When ECC is mandatory
- Databases. A flipped bit in a B-tree page index can return wrong rows for years before discovery. PostgreSQL, MySQL, Oracle, SQL Server — all assume ECC.
- Hypervisors. A bit flip in a page table entry remaps memory between VMs. ESXi and KVM tenants share enough that this becomes a security boundary.
- Compilers and build farms. A flipped bit during compilation embeds a corrupted constant into binaries shipped to millions of users. Google's internal benchmarks justified ECC purely on build correctness.
- Long-running scientific simulations. Multi-day runs with single-precision floats are particularly vulnerable; one corrupted sample propagates through stencil updates.
- Financial transaction processing. One mis-credited cent is a regulatory event. ECC is non-negotiable.
Consumer workloads (games, browsing, video editing) generally tolerate bit flips — a single corrupted pixel in a frame disappears in milliseconds. The shift point is workloads that persist corrupted state.
Common ECC gotchas
- Mixing ECC and non-ECC DIMMs.

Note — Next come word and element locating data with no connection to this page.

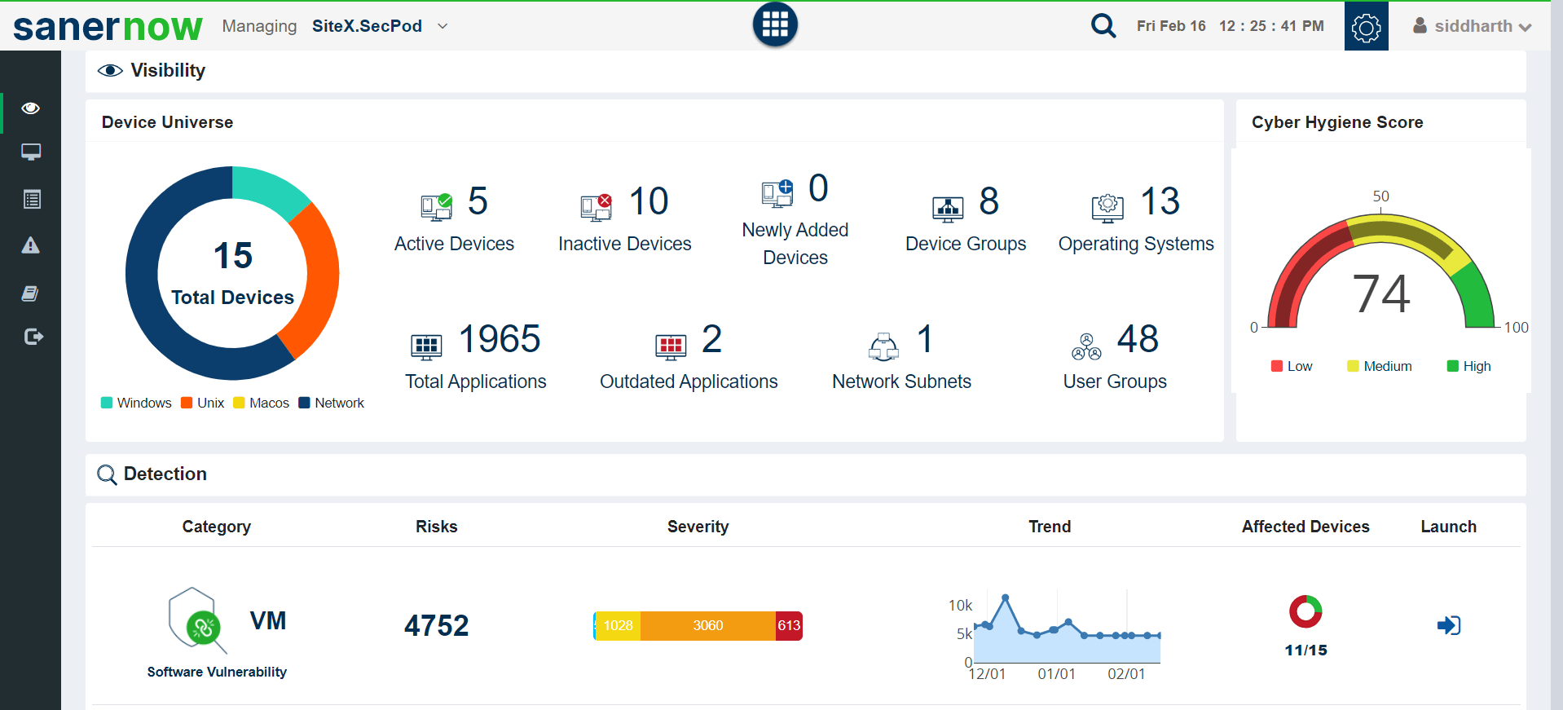This screenshot has height=710, width=1563.
Task: Toggle Network legend in device chart
Action: [332, 403]
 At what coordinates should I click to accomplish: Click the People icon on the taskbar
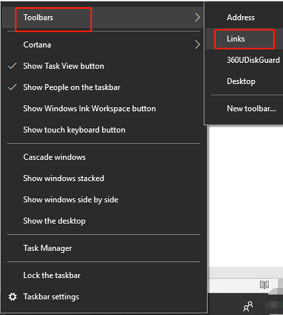click(x=248, y=306)
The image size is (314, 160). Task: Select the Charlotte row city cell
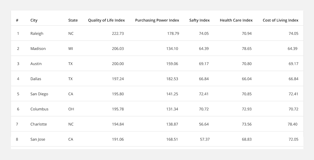tap(39, 124)
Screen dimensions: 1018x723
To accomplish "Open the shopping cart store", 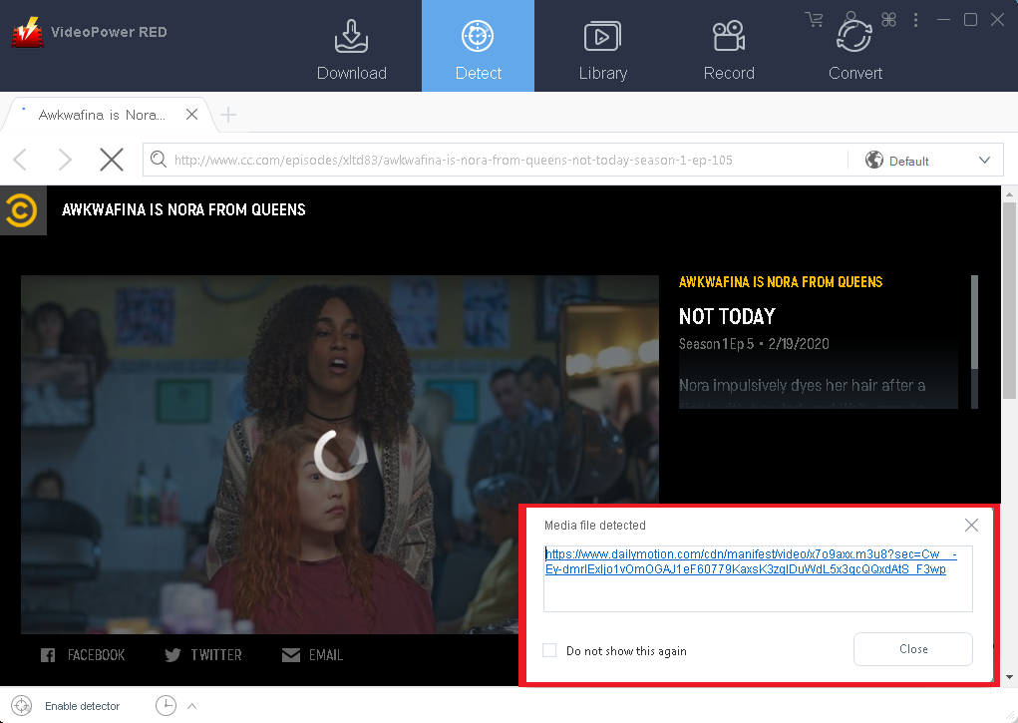I will [815, 19].
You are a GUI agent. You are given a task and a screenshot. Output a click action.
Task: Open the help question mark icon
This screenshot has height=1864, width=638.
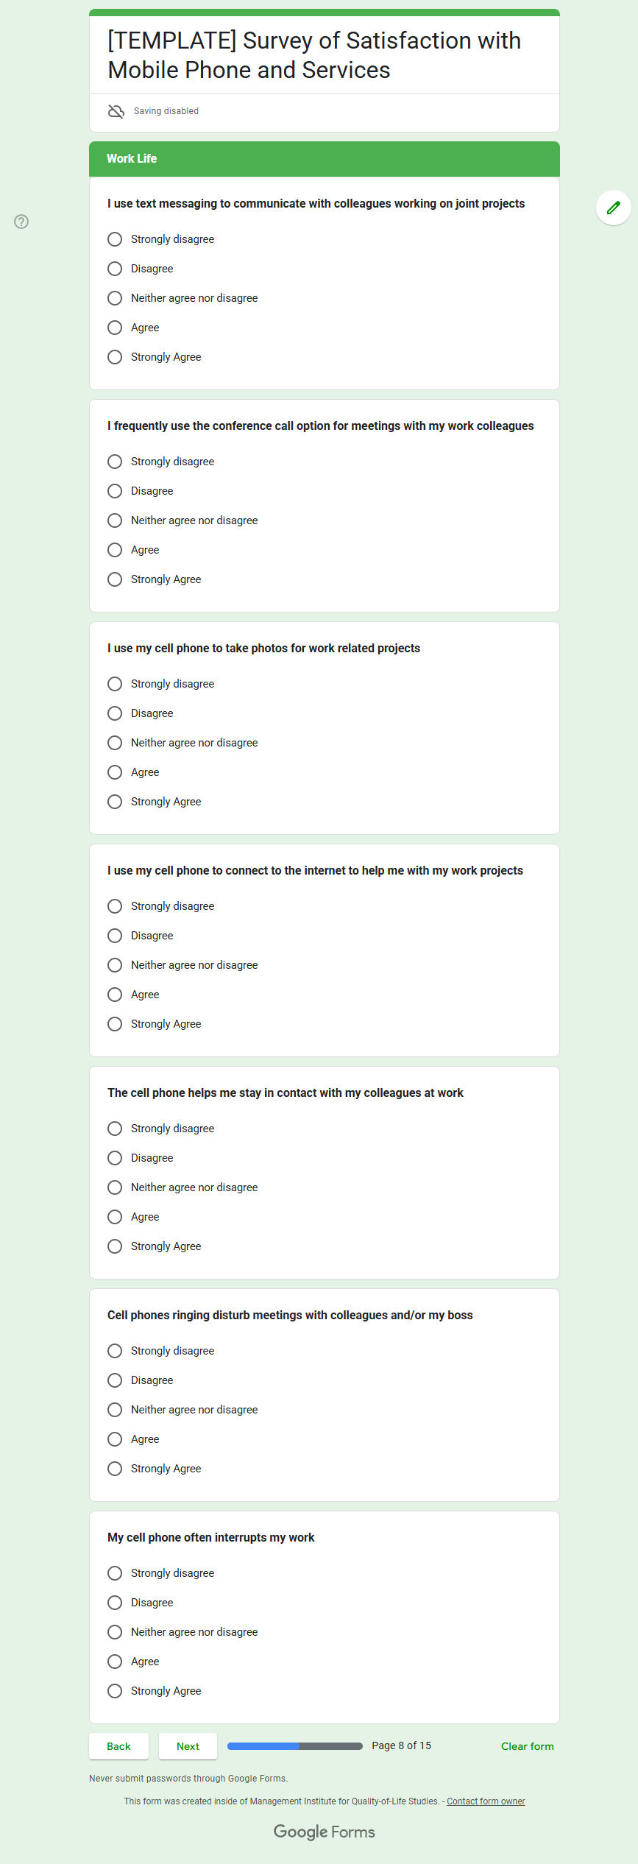tap(21, 222)
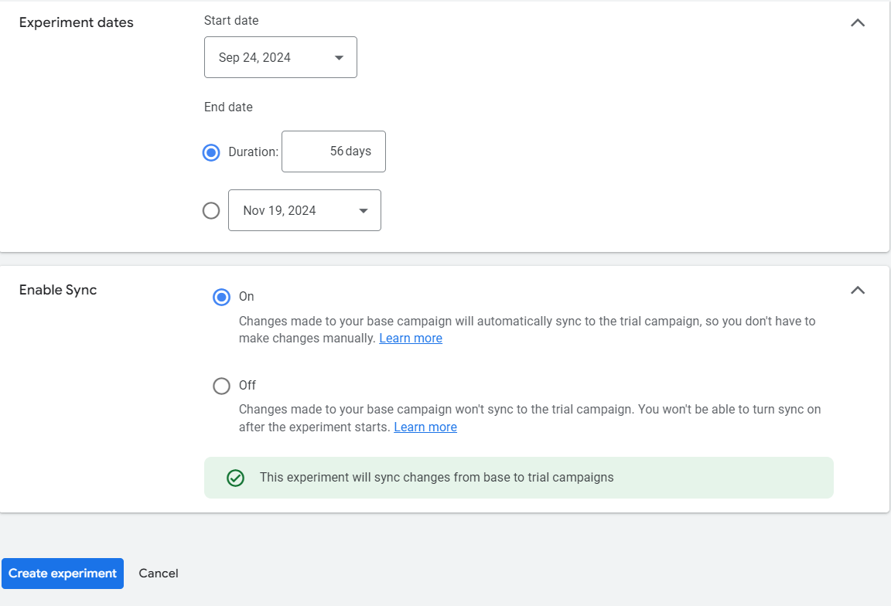Click the 56 days duration input field
The height and width of the screenshot is (606, 891).
tap(333, 152)
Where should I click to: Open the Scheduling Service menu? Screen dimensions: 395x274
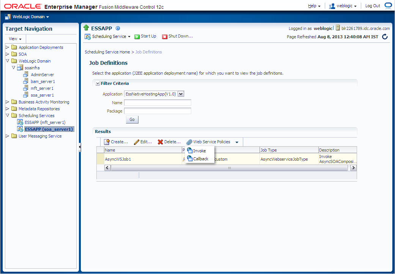click(107, 36)
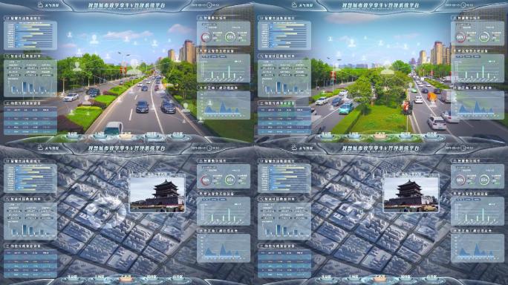The height and width of the screenshot is (285, 508).
Task: Click the person avatar icon over the trees left of the highway
Action: [77, 66]
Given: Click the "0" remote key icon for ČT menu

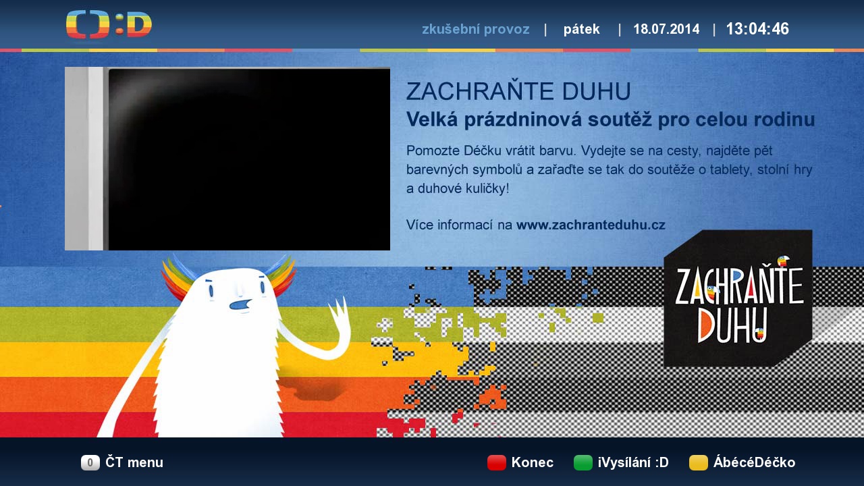Looking at the screenshot, I should click(x=89, y=462).
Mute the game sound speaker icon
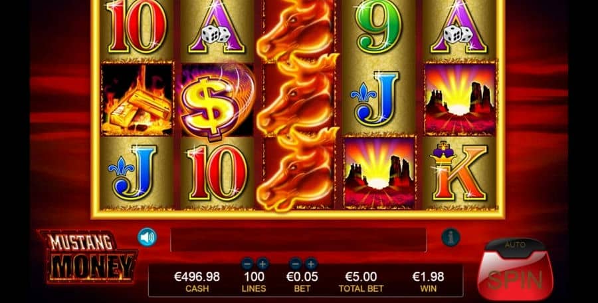Viewport: 598px width, 303px height. pyautogui.click(x=147, y=237)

Most platforms refuse to boot, but a few will silently fall back to non-ECC operation. Check the platform documentation.
- Motherboard ECC enablement. The CPU may support ECC but the BIOS exposes it as "disabled" by default on consumer-leaning AM5/Ryzen boards. Always verify in
/sys/devices/system/edac/mc/after boot. - Correctable-error storms. A single DRAM cell stuck-at-X generates millions of corrected errors before retire. Without rate limiting, the log floods. Linux EDAC and IBM mcelog deduplicate these.
- Rowhammer. ECC catches a few flips but a determined attacker can flip 3+ bits per word and slip past SEC-DED. Mitigated at the DRAM refresh layer, not in the ECC code.
- Counting "errors" instead of "events." One stuck cell hit a million times reports a million correctable events but represents a single physical failure. Dedupe by physical address before alerting.
- BIOS hiding errors. Some firmware silently logs ECC events to a vendor-specific area without exposing them to the OS. Tools like
ipmitool selor platform-specific ones (Dell OpenManage, HPE iLO) are required to see them.
Frequently asked questions
What does SEC-DED actually mean?
Single Error Correction, Double Error Detection. The memory controller can transparently fix any one bit flip in a 64-bit word using the 8 ECC bits, and reliably notice (but not correct) any two flips. Three or more flips can be miscorrected; in practice they're vanishingly rare in a single memory word.
Why are ECC DIMMs 72 bits wide instead of 64?
A standard non-ECC DIMM carries 64 data bits per access. ECC adds 8 extra bits (12.5% overhead) that store a Hamming SEC-DED check vector. The extra chip is visible on the module — 9 chips instead of 8. Mainboard and CPU memory controller must both support it; consumer chipsets often don't.
How often do bit flips actually happen?
Google's 2009 study of its fleet found 25,000-70,000 correctable errors per Gbit per year — roughly one flip per GB per few hours under heavy load. At datacenter scale that's millions of silent corruptions per day without ECC. Cosmic rays and alpha decay from chip packaging are the dominant sources.
Is ECC slower than regular memory?
Slightly. The memory controller has to compute the syndrome on every read, which costs around 2-3% in latency. The extra DRAM chip also adds capacitance. Most servers eat the cost gladly — silent corruption is worse than a fractional slowdown.
What's the difference between ECC and parity memory?
Parity uses 1 extra bit per byte (or per word) to detect single-bit errors but cannot correct them. ECC uses a Hamming code with enough redundancy to both detect AND correct single-bit errors. Modern servers all use ECC; parity-only memory died out in the 1990s.
Do laptops and gaming PCs use ECC?
Rarely. Intel historically gated ECC to Xeon (server) and some workstation chipsets. AMD Ryzen supports ECC on most desktop CPUs unofficially. Apple Silicon uses on-die ECC silently. If your machine runs a database, hypervisor, or compiler workload for hours, ECC pays for itself.